But like the drizzle, troubles fall in or out of season on everybody.
The road bent around one corner of the golf course. Hillman pointed ahead to a deep gouge in the bank, where the earth was still raw. Above it a pine tree with a damaged trunk was turning brown in places.
`This is where he turned the car over.'
I stopped the car. `Did he explain how the accident happened?'
Hillman pretended not to hear me. We got out of the car. There was no traffic in sight, except for a foursome of die-hard golfers approaching in two carts along the fairway.

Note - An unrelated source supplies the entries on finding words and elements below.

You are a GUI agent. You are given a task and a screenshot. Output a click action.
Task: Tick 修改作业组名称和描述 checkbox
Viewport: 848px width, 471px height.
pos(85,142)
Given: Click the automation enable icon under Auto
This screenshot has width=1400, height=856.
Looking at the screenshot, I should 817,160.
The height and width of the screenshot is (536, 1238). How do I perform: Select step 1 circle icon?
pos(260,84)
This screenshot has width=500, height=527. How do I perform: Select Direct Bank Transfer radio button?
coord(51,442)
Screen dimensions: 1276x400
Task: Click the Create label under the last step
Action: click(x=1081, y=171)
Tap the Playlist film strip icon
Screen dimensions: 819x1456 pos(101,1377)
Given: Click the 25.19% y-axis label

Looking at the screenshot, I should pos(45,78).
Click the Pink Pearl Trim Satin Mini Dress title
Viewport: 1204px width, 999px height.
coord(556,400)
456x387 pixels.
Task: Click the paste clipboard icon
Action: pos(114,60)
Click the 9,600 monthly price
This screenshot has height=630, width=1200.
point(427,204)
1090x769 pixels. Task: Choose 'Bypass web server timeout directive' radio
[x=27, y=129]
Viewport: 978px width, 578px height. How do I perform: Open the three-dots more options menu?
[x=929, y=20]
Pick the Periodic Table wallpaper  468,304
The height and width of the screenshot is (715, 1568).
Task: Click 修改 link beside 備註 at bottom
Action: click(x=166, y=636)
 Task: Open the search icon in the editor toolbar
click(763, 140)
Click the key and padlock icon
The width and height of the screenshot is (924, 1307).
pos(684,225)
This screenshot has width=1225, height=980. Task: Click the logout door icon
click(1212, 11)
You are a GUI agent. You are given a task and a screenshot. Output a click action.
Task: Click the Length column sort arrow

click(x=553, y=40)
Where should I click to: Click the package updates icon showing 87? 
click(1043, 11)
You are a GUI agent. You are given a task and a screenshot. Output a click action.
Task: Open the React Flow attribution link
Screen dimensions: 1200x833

`I don't see any brake- or skid-marks,' I said. `Was your son an experienced driver?'
`Yes. I taught him to drive myself. I spent a great deal of time with him. In fact, I deliberately reduced my work load at the firm several years ago, partly so that I could enjoy Tom's growing up.'
His phrasing was a little strange, as if growing up was something a boy did for his parents' entertainment. It made me wonder. If Hillman had been really close to Tom, why had he clapped him into Laguna Perdida School at the first sign of delinquency? Or had there been earlier signs which he was suppressing? One of the golfers waved from his cart as he went by. Hillman gave him a cold flick of the hand and got into my car. He seemed embarrassed to be found at the scene of the accident.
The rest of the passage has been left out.